US lawmakers from both parties, including Republican Representative Darrell Issa and Democratic Senator Elizabeth Warren have already faulted the transaction — which would create a global streaming giant with 450 million users — as harmful to consumers.

“This deal looks like an anti-monopoly nightmare,” Warren said after the Netflix announcement. Utah Senator Mike Lee, a Republican, said in a social media post earlier this week that a Warner Bros.-Netflix tie-up would raise more serious competition questions “than any transaction I’ve seen in about a decade.”

European Union regulators are also likely to subject the Netflix proposal to an intensive review amid pressure from legislators. In the UK, the deal has already drawn scrutiny before the announcement, with House of Lords member Baroness Luciana Berger pressing the government on how the transaction would impact competition and consumer prices.

The combined company could raise prices and broadly impact “culture, film, cinemas and theater releases,”said Andreas Schwab, a leading member of the European Parliament on competition issues, after the announcement.

Paramount has sought to frame the Netflix deal as a non-starter. “The simple truth is that a deal with Netflix as the buyer likely will never close, due to antitrust and regulatory challenges in the United States and in most jurisdictions abroad,” Paramount’s antitrust lawyers wrote to their counterparts at Warner Bros. on Dec. 1.

Appealing directly to Trump could help Netflix avoid intense antitrust scrutiny, New Street Research’s Blair Levin wrote in a note on Friday. Levin said it’s possible that Trump could come to see the benefit of switching from a pro-Paramount position to a pro-Netflix position. “And if he does so, we believe the DOJ will follow suit,” Levin wrote.

Netflix co-Chief Executive Officer Ted Sarandos had dinner with Trump at the president’s Mar-a-Lago resort in Florida last December, a move other CEOs made after the election in order to win over the administration. In a call with investors Friday morning, Sarandos said that he’s “highly confident in the regulatory process,” contending the deal favors consumers, workers and innovation. 

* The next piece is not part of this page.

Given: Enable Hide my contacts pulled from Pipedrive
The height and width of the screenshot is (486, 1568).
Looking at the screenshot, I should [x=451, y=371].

“Our plans here are to work really closely with all the appropriate governments and regulators, but really confident that we’re going to get all the necessary approvals that we need,” he said.

Netflix will likely argue to regulators that other video services such as Google’s YouTube and ByteDance Ltd.’s TikTok should be included in any analysis of the market, which would dramatically shrink the company’s perceived dominance.

The US Federal Communications Commission, which regulates the transfer of broadcast-TV licenses, isn’t expected to play a role in the deal, as neither hold such licenses. Warner Bros. plans to spin off its cable TV division, which includes channels such as CNN, TBS and TNT, before the sale.

Even if antitrust reviews just focus on streaming, Netflix believes it will ultimately prevail, pointing to Amazon.com Inc.’s Prime and Walt Disney Co. as other major competitors, according to people familiar with the company’s thinking. 

Netflix is expected to argue that more than 75% of HBO Max subscribers already subscribe to Netflix, making them complementary offerings rather than competitors, said the people, who asked not to be named discussing confidential deliberations. The company is expected to make the case that reducing its content costs through owning Warner Bros., eliminating redundant back-end technology and bundling Netflix with Max will yield lower prices.